(Saved data entries)
--- START ---
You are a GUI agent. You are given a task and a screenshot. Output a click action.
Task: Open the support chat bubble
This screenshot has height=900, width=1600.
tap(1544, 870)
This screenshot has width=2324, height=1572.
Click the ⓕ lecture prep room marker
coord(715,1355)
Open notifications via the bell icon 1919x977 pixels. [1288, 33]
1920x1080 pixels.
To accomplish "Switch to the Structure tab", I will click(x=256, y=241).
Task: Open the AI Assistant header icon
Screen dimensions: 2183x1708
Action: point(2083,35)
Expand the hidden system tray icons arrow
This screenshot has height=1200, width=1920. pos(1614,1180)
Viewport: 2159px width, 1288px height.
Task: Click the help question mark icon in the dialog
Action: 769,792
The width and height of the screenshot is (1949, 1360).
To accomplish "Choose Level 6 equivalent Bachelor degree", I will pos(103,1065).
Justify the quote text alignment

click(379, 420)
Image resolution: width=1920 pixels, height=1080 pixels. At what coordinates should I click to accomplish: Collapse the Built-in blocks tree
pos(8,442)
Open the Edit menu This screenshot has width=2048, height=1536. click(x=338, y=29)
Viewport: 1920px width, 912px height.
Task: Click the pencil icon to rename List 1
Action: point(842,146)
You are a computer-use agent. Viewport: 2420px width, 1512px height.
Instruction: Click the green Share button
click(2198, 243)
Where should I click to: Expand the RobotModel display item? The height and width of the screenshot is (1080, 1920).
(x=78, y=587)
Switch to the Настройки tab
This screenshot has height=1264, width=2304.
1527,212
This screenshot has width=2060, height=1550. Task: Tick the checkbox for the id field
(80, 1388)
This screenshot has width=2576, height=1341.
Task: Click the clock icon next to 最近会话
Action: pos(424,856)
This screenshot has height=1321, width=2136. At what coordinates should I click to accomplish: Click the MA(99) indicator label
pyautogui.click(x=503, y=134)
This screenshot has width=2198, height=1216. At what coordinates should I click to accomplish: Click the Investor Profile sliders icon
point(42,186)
--- END ---
Keeping each word as it stands, transcribe every entry.

◆ **ANSWER FOR THIS EXERCISE**
You are a GUI agent. You are given a task and a screenshot. Output a click action.
Task: Open the support chat bubble
This screenshot has height=900, width=1600.
tap(1544, 870)
This screenshot has width=2324, height=1572.
Click the ⓕ lecture prep room marker
coord(715,1355)
Open notifications via the bell icon 1919x977 pixels. [1288, 33]
1920x1080 pixels.
To accomplish "Switch to the Structure tab", I will click(x=256, y=241).
Task: Open the AI Assistant header icon
Screen dimensions: 2183x1708
Action: point(2083,35)
Expand the hidden system tray icons arrow
This screenshot has height=1200, width=1920. pos(1614,1180)
Viewport: 2159px width, 1288px height.
Task: Click the help question mark icon in the dialog
Action: 769,792
The width and height of the screenshot is (1949, 1360).
To accomplish "Choose Level 6 equivalent Bachelor degree", I will pos(103,1065).
Justify the quote text alignment

click(379, 420)
Image resolution: width=1920 pixels, height=1080 pixels. At what coordinates should I click to accomplish: Collapse the Built-in blocks tree
pos(8,442)
Open the Edit menu This screenshot has width=2048, height=1536. click(x=338, y=29)
Viewport: 1920px width, 912px height.
Task: Click the pencil icon to rename List 1
Action: point(842,146)
You are a computer-use agent. Viewport: 2420px width, 1512px height.
Instruction: Click the green Share button
click(2198, 243)
Where should I click to: Expand the RobotModel display item? The height and width of the screenshot is (1080, 1920).
(x=78, y=587)
Switch to the Настройки tab
This screenshot has height=1264, width=2304.
1527,212
This screenshot has width=2060, height=1550. Task: Tick the checkbox for the id field
(80, 1388)
This screenshot has width=2576, height=1341.
Task: Click the clock icon next to 最近会话
Action: pos(424,856)
This screenshot has height=1321, width=2136. At what coordinates should I click to accomplish: Click the MA(99) indicator label
pyautogui.click(x=503, y=134)
This screenshot has width=2198, height=1216. At what coordinates should I click to accomplish: Click the Investor Profile sliders icon
point(42,186)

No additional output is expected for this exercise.